The college is also responsible for the 0.2 hectare former monastery garden. The garden offers students the opportunity to learn the basics of gardening and is an important part of the school's sustainability concept. In addition to around 400 crops and 130 trees, the garden also possesses a clay oven built by the students for baking bread and pizza, a lily-pad fountain in the center, and a corner for bees, runner ducks, chickens, alpacas and rabbits. It also serves as a free roam area for the population of sheep surrounding the campus. It is open to the public every Friday afternoon between 3 p.m. and 6 p.m.

== Educational tenets and approaches ==
The United World Colleges teach the International Baccalaureate (IB) Diploma Program, which is widely considered to be a challenging and broad education program. The diploma can be obtained in English, Spanish and French; at UWC Robert Bosch College the language of instruction is English.

The following IB subjects are offered at the college(fall 2025):

- Group 1: Language and Literature - Arabic A, English A, French A, German A, Spanish A, School-Supported Self-Taught Literature A (in a language the student already knows fluently)
- Group 2: Modern Language Acquisition - English B, French B, German AB initio, German B
- Group 3: Individuals and Societies - Global Politics, History, Economics, Environmental Systems and Societies(ESS), Social and Cultural Anthropology
- Group 4: Sciences - Physics, Chemistry, Biology, Environmental Systems and Societies(note that ESS can serve as a group 3 or a group 4 subject).
- Group 5: Mathematics - Analysis & Approaches, Applications & Interpretations
- Group 6: The Arts - Visual Arts, Theater

The school places a particular emphasis on environmental issues. As part of the school's educational program, "students grapple with how technology can contribute to sustainable development and peace".

The founder of the umbrella movement, Kurt Hahn, believed in a Holistic and balanced educational approach including learning through experience. Therefore, In addition to the IB program, the school compels students to participate in Creativity, Activity, and Service(CAS); it's a prerequisite that students must meet in order to obtain the IB diploma. There are usually 70 activities offered per term, most of which are initiated and led by the students. The college's community service program comprises 40 projects, over 20 of which take place in cooperation with outside institutions.

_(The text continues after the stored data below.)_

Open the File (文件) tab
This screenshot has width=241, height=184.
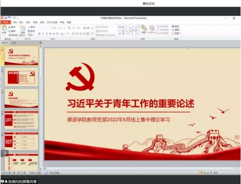click(6, 22)
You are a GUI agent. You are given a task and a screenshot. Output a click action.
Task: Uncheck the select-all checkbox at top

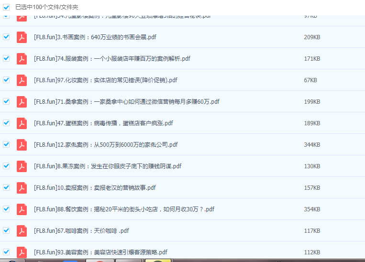click(6, 7)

In addition, the campus offers so called "Project Weeks" in the attempt to bolster student's independence and decision making skills. Once a term, project weeks take students to destinations all over Europe. With the support of a teacher, students plan a specific project focusing on social service or experiential education. This includes independently organizing a volunteer partner organization, the group’s accommodation and travel. Students have a budget of 23 euros per person and per day at their disposal.

== Funding & name ==
The school is named after German industrialist Robert Bosch, founder of the Robert Bosch GmbH. The company and the Robert Bosch Stiftung foundation contributed around 45 million Euros to the project. Together with Deutsche Stiftung UWC, the Robert Bosch Stiftung is a big shareholder of the school.
Additional significant support comes from Land Baden-Württemberg, B. Braun Melsungen AG, Stadt Freiburg, Adelhausenstiftung Freiburg, the Eugen-Martin-Stiftung as well as many other individual sponsors.